# Goal of the exercise:
Everything from the line with "Spielen Sie um echtes Geld (131, 28)" through the last line of the data below should be copied exactly, apart from the pictures.

——

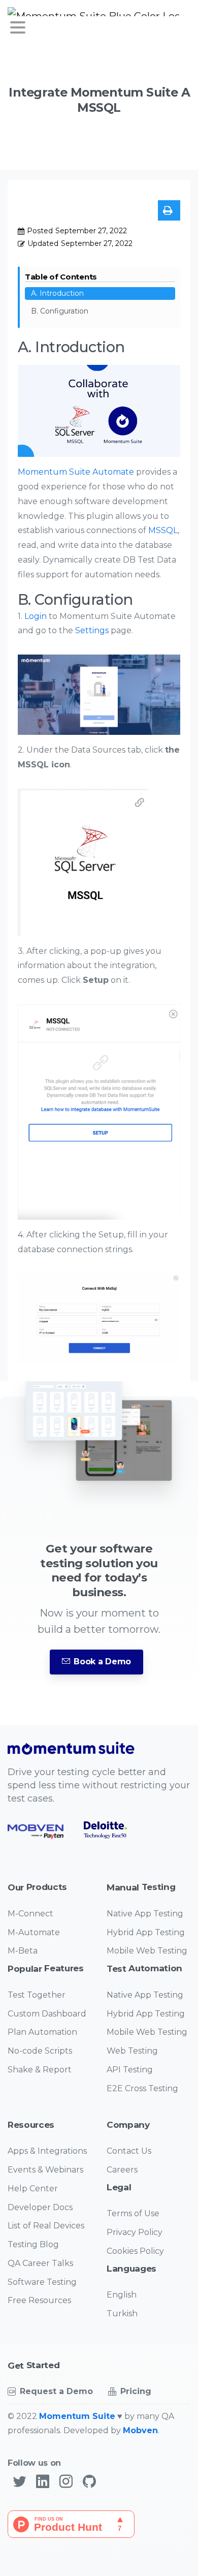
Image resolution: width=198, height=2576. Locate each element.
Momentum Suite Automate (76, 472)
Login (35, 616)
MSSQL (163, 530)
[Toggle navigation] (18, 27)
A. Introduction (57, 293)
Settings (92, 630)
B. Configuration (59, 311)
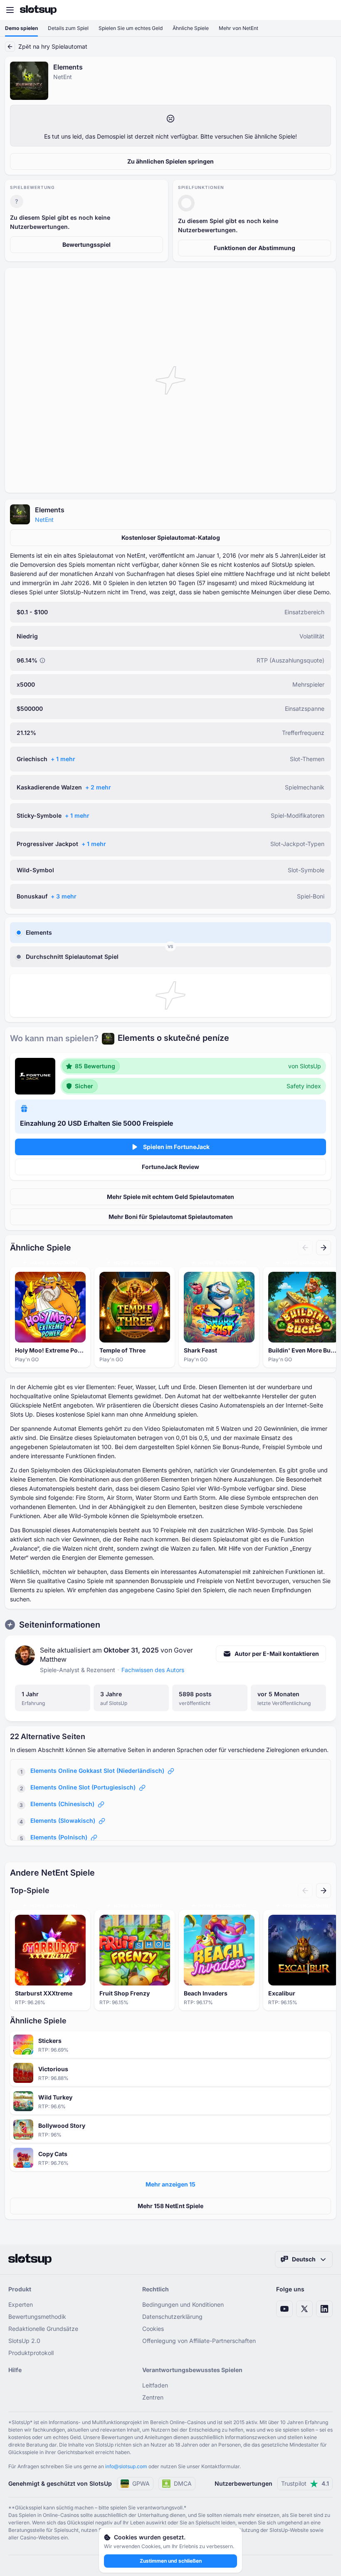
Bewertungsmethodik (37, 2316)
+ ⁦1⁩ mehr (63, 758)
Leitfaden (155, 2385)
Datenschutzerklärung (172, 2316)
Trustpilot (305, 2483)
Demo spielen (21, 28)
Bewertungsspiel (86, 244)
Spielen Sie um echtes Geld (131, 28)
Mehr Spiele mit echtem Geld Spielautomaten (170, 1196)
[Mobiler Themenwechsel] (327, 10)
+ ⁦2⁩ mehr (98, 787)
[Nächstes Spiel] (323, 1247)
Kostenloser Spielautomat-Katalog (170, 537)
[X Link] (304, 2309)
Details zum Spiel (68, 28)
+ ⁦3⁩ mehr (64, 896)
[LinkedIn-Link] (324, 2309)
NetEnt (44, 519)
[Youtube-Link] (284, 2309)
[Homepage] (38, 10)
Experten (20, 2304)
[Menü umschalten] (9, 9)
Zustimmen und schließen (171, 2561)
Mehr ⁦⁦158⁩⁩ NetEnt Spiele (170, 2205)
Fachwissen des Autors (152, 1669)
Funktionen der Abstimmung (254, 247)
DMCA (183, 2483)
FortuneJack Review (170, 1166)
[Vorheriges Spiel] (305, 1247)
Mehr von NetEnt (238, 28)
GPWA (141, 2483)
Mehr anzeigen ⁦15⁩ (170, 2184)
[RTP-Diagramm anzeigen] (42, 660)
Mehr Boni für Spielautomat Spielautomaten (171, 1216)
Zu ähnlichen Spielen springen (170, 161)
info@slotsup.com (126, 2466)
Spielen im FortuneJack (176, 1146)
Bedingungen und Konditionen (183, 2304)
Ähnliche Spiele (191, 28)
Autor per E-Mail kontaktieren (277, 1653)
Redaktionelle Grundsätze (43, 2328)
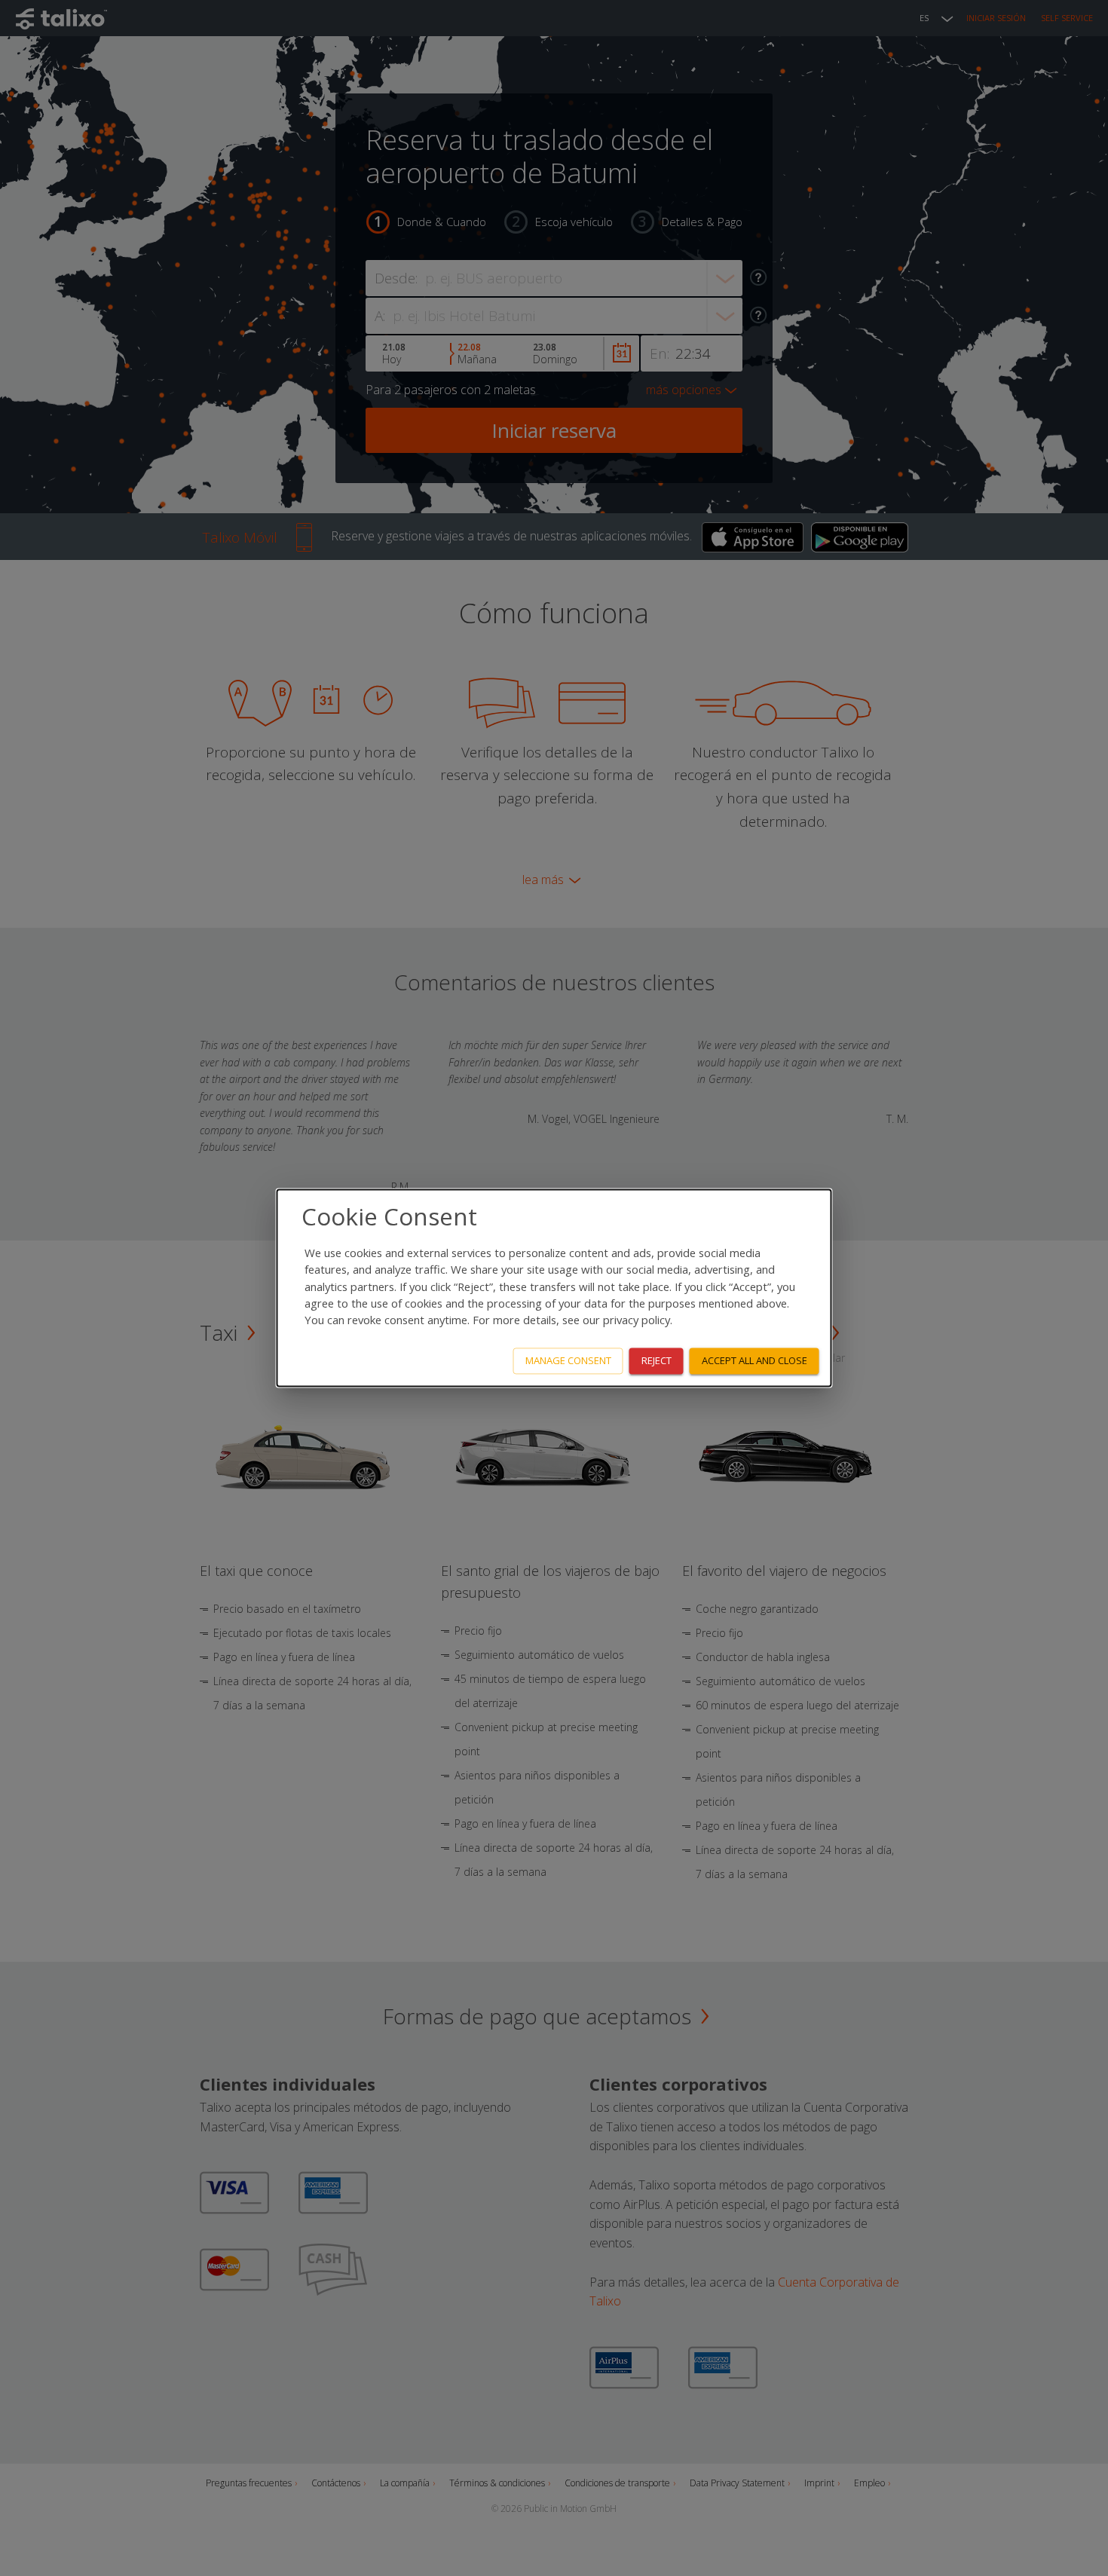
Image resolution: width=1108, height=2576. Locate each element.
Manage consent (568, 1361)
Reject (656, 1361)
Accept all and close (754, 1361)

——

# Task solution:
Spielen Sie um echtes Geld (131, 28)
Mehr Spiele mit echtem Geld Spielautomaten (170, 1196)
[Mobiler Themenwechsel] (327, 10)
+ ⁦2⁩ mehr (98, 787)
[Nächstes Spiel] (323, 1247)
Kostenloser Spielautomat-Katalog (170, 537)
[X Link] (304, 2309)
Details zum Spiel (68, 28)
+ ⁦3⁩ mehr (64, 896)
[LinkedIn-Link] (324, 2309)
NetEnt (44, 519)
[Youtube-Link] (284, 2309)
[Homepage] (38, 10)
Experten (20, 2304)
[Menü umschalten] (9, 9)
Zustimmen und schließen (171, 2561)
Mehr ⁦⁦158⁩⁩ NetEnt Spiele (170, 2205)
Fachwissen des Autors (152, 1669)
Funktionen der Abstimmung (254, 247)
DMCA (183, 2483)
FortuneJack Review (170, 1166)
[Vorheriges Spiel] (305, 1247)
Mehr von NetEnt (238, 28)
GPWA (141, 2483)
Mehr anzeigen ⁦15⁩ (170, 2184)
[RTP-Diagramm anzeigen] (42, 660)
Mehr Boni für Spielautomat Spielautomaten (171, 1216)
Zu ähnlichen Spielen springen (170, 161)
info@slotsup.com (126, 2466)
Spielen im FortuneJack (176, 1146)
Bedingungen und Konditionen (183, 2304)
Ähnliche Spiele (191, 28)
Autor per E-Mail kontaktieren (277, 1653)
Redaktionelle Grundsätze (43, 2328)
Image resolution: width=1108, height=2576. Locate each element.
Manage consent (568, 1361)
Reject (656, 1361)
Accept all and close (754, 1361)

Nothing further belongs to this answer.